I was routed to the spot as I realised that the voice behind me was that of the lady I had just worked so hard to run away from. How did she catch up to me so fast, and why did I not hear her coming?

‘Aimee, dear, please look at me.’

And she knew my name. Panic and fear overwhelmed me once more and I began running again. I was in the worst kind of nightmare. I just had to hope that I would wake up soon and this would all be over. I told myself that over and over as I kept running, but every time I stopped, the lady would appear in front of me. The nightmare just kept on and on.

After what seemed like an endless amount of time I couldn’t run anymore. Not because I was tired, but because I knew that this was never going to end and I wasn’t going to wake up. I was trapped and I had no control over whatever was going to happen to me.
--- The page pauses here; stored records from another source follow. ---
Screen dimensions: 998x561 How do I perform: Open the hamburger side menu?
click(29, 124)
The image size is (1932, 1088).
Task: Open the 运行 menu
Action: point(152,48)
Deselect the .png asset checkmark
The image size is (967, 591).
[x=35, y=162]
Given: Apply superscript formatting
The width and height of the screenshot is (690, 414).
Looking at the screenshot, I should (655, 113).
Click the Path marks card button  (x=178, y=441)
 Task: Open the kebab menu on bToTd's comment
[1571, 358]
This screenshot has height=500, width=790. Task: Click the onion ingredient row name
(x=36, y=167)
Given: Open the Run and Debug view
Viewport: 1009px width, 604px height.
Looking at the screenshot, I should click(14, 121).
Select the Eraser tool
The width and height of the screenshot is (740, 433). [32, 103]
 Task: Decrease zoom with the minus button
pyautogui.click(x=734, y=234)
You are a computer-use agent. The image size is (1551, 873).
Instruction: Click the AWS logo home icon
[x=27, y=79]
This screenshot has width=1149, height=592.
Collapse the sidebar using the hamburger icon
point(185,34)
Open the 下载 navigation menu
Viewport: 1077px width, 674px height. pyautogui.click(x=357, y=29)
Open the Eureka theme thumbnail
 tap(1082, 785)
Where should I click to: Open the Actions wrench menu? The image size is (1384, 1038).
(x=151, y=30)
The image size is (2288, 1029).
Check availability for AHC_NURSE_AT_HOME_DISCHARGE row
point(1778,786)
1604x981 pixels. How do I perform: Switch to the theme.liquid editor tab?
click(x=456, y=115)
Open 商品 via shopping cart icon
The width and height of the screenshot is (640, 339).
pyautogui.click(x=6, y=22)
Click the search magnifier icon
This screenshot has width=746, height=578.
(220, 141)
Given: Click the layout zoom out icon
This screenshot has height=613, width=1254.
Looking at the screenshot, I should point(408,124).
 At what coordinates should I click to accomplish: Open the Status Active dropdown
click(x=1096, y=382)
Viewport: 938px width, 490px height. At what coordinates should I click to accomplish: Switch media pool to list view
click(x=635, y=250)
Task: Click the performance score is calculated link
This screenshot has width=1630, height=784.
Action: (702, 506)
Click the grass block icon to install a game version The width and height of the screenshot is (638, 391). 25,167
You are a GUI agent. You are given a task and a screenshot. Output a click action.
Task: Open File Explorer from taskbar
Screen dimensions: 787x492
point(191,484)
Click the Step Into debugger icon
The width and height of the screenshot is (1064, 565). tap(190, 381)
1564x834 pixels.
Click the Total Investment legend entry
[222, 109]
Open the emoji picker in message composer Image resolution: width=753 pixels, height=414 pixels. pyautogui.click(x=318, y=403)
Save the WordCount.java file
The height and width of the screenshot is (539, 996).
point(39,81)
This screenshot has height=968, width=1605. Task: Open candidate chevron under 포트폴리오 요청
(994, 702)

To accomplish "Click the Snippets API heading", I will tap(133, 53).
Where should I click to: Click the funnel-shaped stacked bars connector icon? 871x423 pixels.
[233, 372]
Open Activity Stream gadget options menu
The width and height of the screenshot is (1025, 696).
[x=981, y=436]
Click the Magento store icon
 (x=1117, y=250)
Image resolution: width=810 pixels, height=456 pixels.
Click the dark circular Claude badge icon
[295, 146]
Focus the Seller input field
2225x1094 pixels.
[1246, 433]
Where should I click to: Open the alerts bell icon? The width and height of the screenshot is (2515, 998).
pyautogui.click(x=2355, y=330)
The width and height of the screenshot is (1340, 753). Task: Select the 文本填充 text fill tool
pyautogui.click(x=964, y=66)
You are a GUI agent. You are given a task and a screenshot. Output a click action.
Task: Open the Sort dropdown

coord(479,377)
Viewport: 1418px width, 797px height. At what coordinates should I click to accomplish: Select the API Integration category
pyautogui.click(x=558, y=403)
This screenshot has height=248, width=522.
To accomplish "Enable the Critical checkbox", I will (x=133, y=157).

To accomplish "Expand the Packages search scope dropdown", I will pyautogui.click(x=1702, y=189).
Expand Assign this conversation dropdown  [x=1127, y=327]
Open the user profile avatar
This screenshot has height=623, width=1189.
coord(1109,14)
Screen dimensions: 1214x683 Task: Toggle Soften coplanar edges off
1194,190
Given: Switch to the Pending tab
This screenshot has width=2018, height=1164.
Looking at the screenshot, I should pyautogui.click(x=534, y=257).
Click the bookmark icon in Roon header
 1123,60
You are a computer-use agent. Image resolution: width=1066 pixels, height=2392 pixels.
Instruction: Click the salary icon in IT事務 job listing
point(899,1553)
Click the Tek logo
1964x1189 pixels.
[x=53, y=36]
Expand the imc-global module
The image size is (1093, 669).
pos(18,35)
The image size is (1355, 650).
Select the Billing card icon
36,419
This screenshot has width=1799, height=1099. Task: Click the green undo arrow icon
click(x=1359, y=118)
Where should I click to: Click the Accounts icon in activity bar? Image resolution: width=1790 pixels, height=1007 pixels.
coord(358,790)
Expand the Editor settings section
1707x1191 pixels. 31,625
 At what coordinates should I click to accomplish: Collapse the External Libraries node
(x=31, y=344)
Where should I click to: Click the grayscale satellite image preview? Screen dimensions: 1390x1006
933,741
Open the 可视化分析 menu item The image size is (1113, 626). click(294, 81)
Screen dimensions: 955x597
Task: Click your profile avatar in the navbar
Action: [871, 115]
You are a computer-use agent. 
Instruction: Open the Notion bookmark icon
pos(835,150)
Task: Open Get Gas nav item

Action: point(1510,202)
‘What do you want from me?’ I said, squaring up to the lady with as much bravado as I could manage.

‘I don’t want anything from you, Aimee. I just want to help you,’ she said.

‘How do you know my name?’

‘It’s my job to know. I knew you were coming and I’ve been waiting for you.’

I was confused. I opened and closed my mouth a few times, not knowing what to say. ‘I don’t know what you mean. I don’t know where I am or how I got here. I just want to go home. You can’t keep me here forever, you know. My family will come looking for me. They’ll get the police.’

‘Aimee you’re in shock and it’s my job to look after you now that you are here and help you settle into your new life.’ The lady had her arms outstretched towards me and she sounded so kind that my only conclusion was that she was crazy.

‘What do you mean new life? I have a life already. Why would I want to stay here? I’d rather be dead.’

The lady looked straight back at me with a seriousness that had me paralysed.

‘But that’s the problem, Aimee,’ she said. ‘You can’t go back because you are dead already.’